3- Multiple Perspectives

The use of multiple first-person narrators adds layers of complexity:

“It starts with my first kiss and my first girlfriend. The first person who proved how innocent I was when it came to sex. And ended with the first person to show me I had a lot to learn.”

Hannah speaks in retrospective first-person through the tapes.

“How have I missed so much? How could I have been so clueless?”

Clay’s first-person interior thoughts express shock and missed signals as he listens. By alternating between Hannah’s voiced narrative on the tapes and Clay’s inner thoughts, the novel provides contrasting perspectives. Hannah’s pain meets Clay’s dawning horror and guilt.
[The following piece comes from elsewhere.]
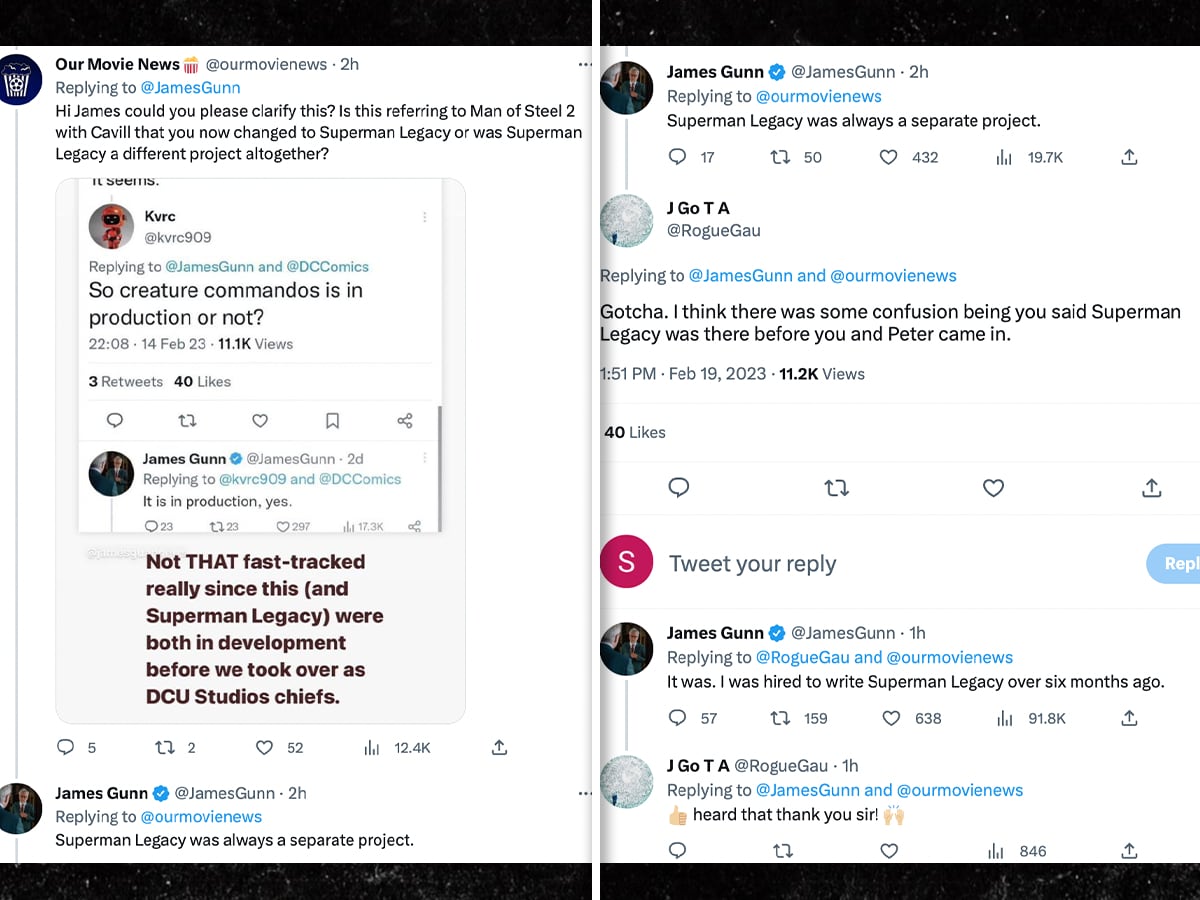Open more options on bottom-left James Gunn tweet
Viewport: 1200px width, 900px height.
click(x=585, y=793)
These two subjective viewpoints create an emotionally resonant reading experience.

4- Foreshadowing

Asher hints at future events to build suspense and anticipation:

“Am I one of the reasons? Is that why I got this? Must be. But which one?”

This line foreshadows that Clay is indeed one of the 13 reasons, creating curiosity about how he may have contributed. There are many hints of revelations to come.

5- Non-Linear Narrative Structure

The novel’s unusual story structure contributes greatly to emotional impact:

“My mind is spinning out of control. I had to stop and start over several times to fully understand this tape.”

Asher inverts story structure by opening with the final chronological events. The novel then flashes back to fill in details, revealing pieces of the tragic full picture.

6- Motifs

Recurring motifs develop symbolic patterns and reinforce key themes:

“Hannah’s silenced…by a zipped lip. A finger pressed against invisible lips. None of us heard her. The tears, if there were any, dried before they hit the ground.”

The motif of silenced voices and unheard cries reinforces the central theme of Hannah’s pain being ignored, while symbolically representing her inner anguish.

“The sidewalk loops around familiar streets. Streets I’ve spent most of my life traveling.”

The motif of maps, paths, and geography symbolizes the ways Hannah’s pain is embedded in physical spaces and routes within her community.

6- Allusion

Subtle allusions in the text give it literary resonance:

“If I saw an opportunity, I claimed it. And right now, sitting in my car, I see an opportunity. To honor her.”

The phrase “honor her” alludes to military traditions of honoring fallen soldiers, imbuing Hannah’s tragic story with a sense of nobility despite its bleak subject matter.

“Nowhere to go, it’s as if she’s disappeared. As if she was never really there.”

This echoes allusions in literature to ghostly souls who vanish, elevating Hannah’s absence to a poetic, haunting level.